First of all, using a proven liar and crackpot like Hislop as a counterweight to a true scholar like Hornung is ridiculous enough, but she also distorts things by inserting that it was “monotheism” that was restricted to the wisdom texts. In fact, what Hornung asserts is that it was the use of a formula that used a certain Eygptian word that could apply to different gods in different contexts that was misunderstood as asserting some sort of underlying monotheism and this sort of phrasing was restricted to the wisdom texts. Moreover, the most common grouping was NOT the triad but rather dual combinations such as Re-Horakhty and Osris-Apis which were far more numerous. Perhaps an introductory class in Egyptology might be in order before she writes anything else in the future on this topic.

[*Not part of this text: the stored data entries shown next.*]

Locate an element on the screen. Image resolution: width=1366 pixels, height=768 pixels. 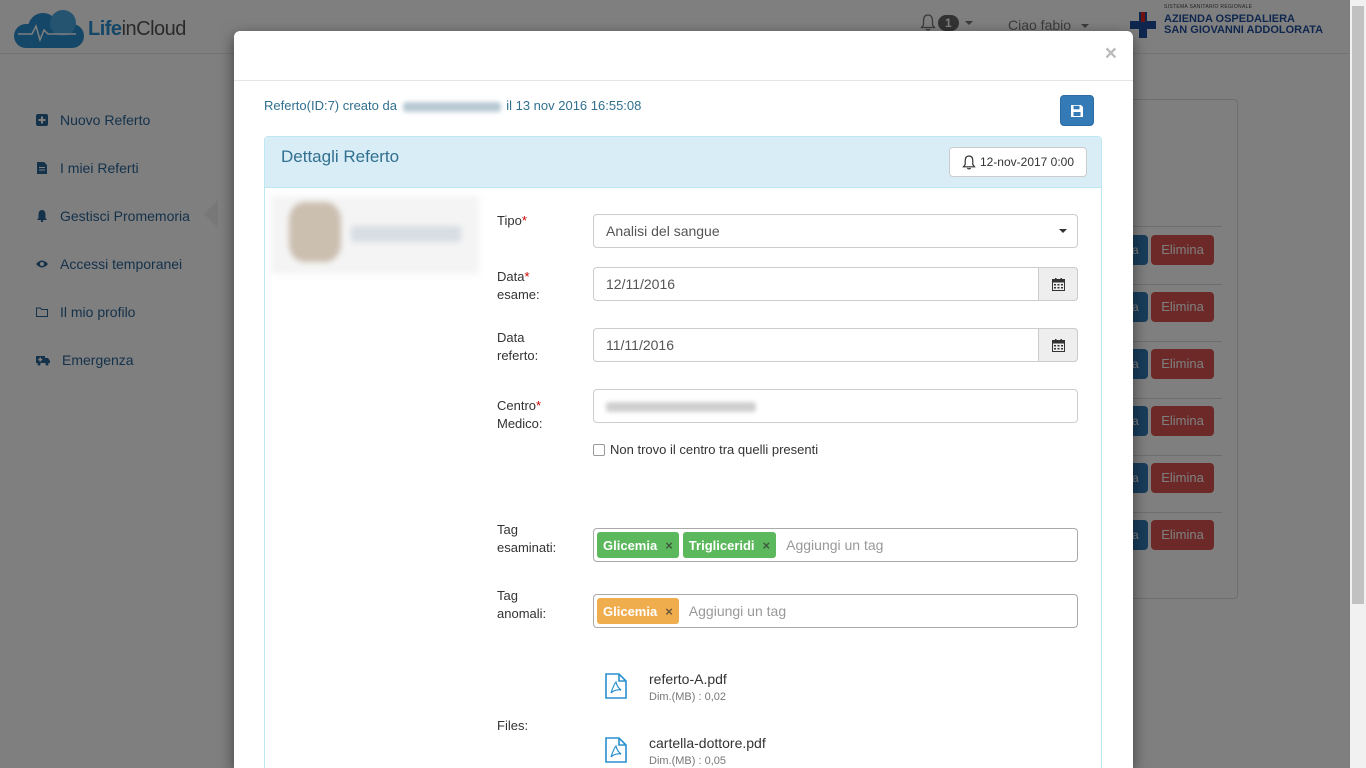
redacted-centro-value is located at coordinates (681, 408).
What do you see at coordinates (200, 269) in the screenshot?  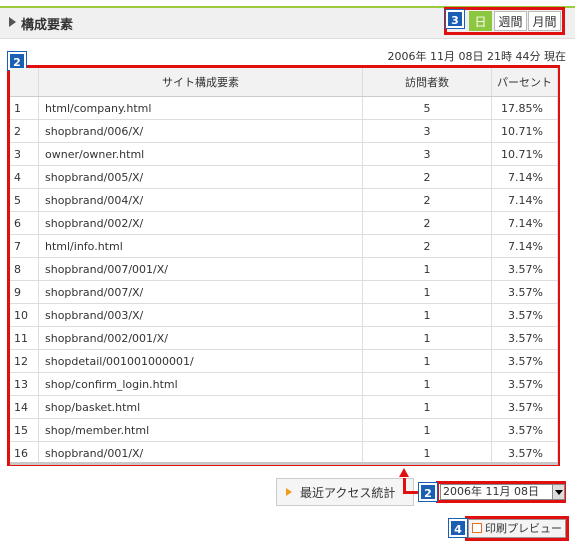 I see `row-component: shopbrand/007/001/X/` at bounding box center [200, 269].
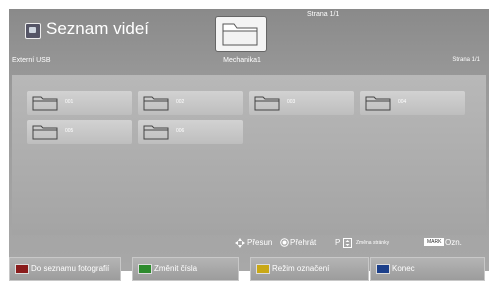 The height and width of the screenshot is (281, 493). Describe the element at coordinates (324, 14) in the screenshot. I see `page-indicator-top: Strana 1/1` at that location.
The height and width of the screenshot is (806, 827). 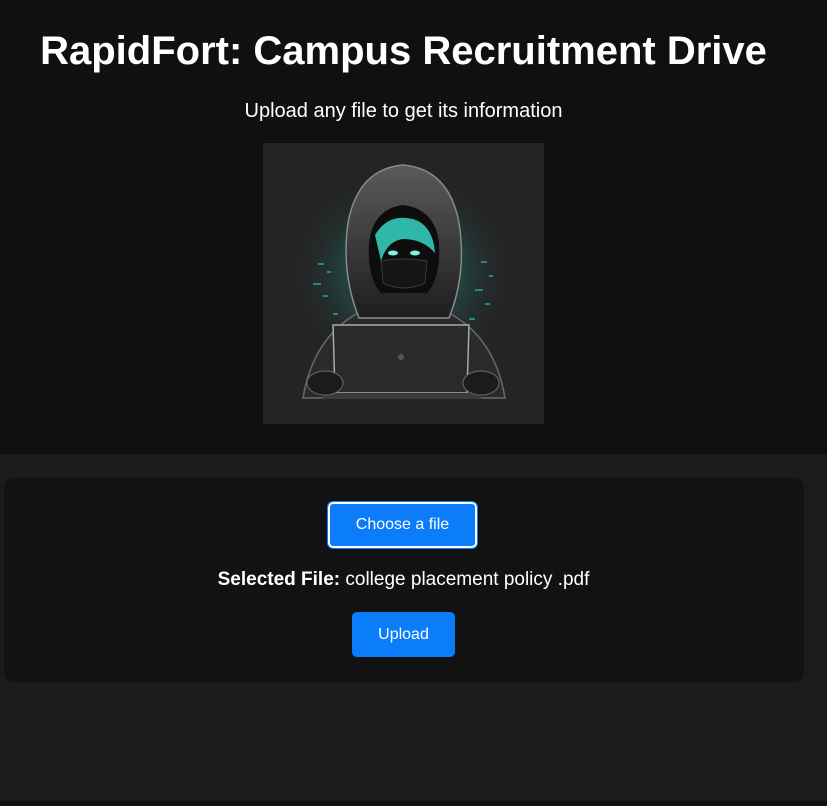 I want to click on selected-file-label: Selected File:, so click(x=279, y=580).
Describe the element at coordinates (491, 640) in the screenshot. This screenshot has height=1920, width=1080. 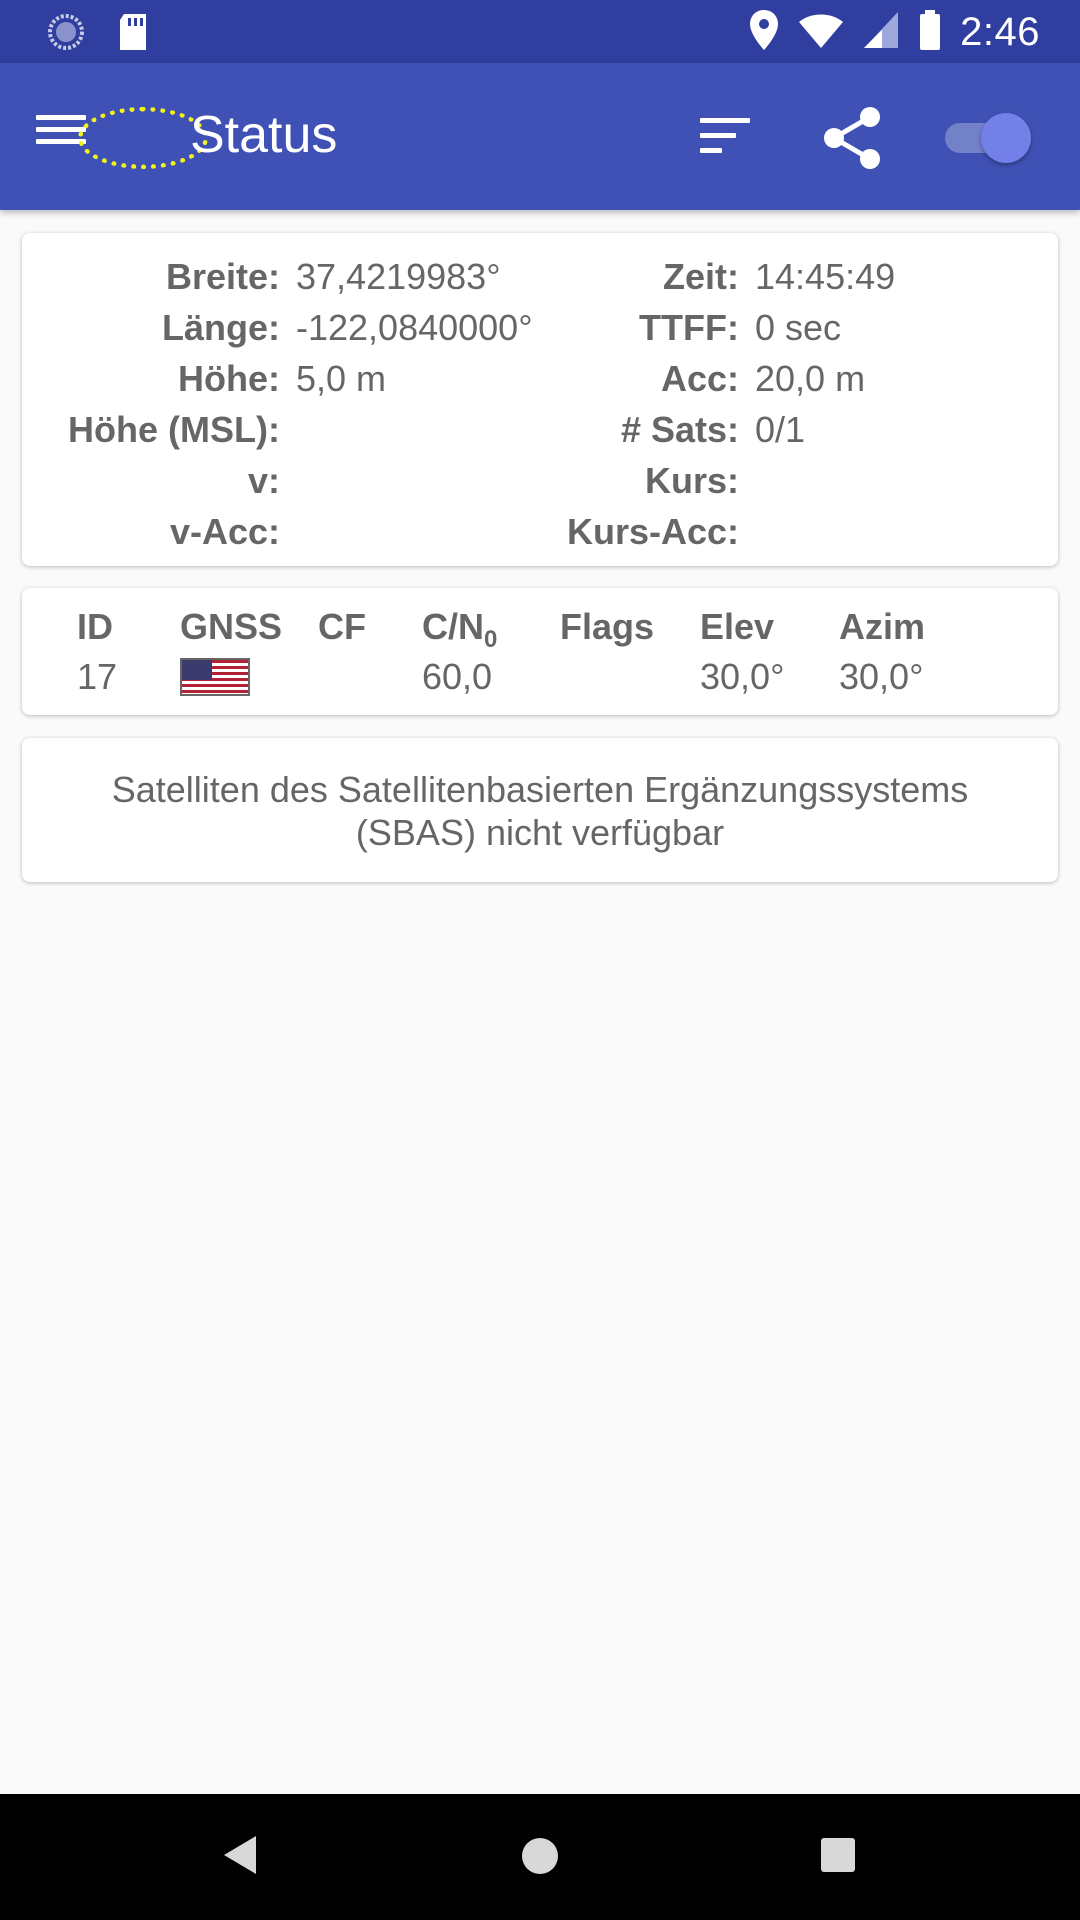
I see `col-header-cn0-sub: 0` at that location.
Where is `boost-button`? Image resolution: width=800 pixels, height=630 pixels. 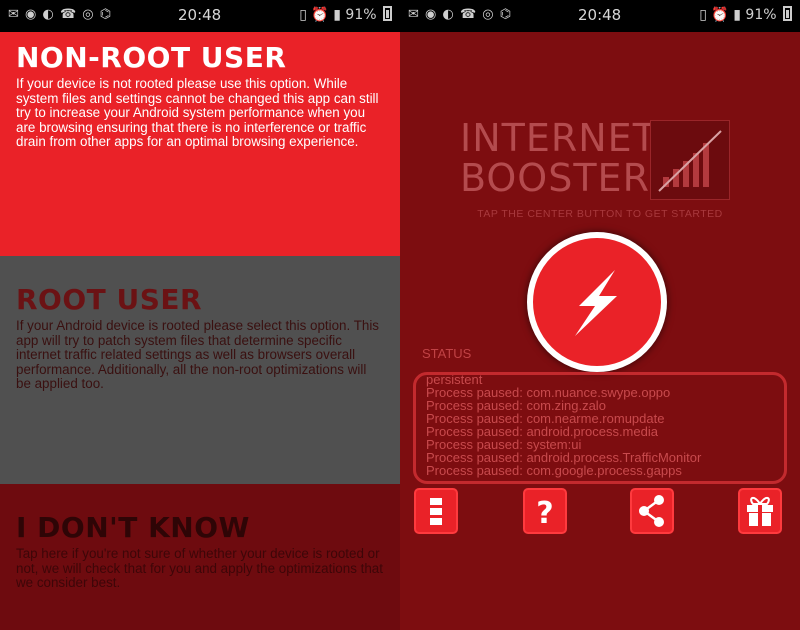 boost-button is located at coordinates (597, 302).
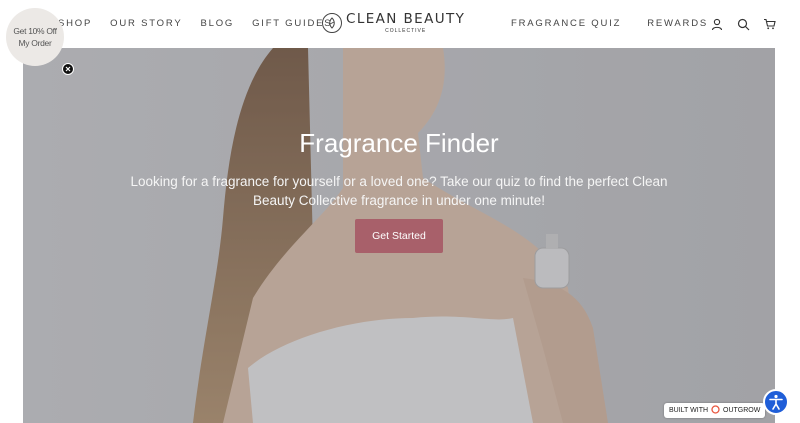 Image resolution: width=800 pixels, height=423 pixels. What do you see at coordinates (776, 402) in the screenshot?
I see `accessibility-icon` at bounding box center [776, 402].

I could go on tearing this article apart but I think I have shown its completely misleading nature both in its attempts at characterizing both Christianity and paganism. I find it amusing that apparently some Islamic apologist would cite this drivel as evidence – thus proving he is every bit as ignornant (and likely more so) than the author. Perhaps he should study his Qur’an and explain to us how it is that Jesus could be the nephew of someone who lived and died a millennium before he was born.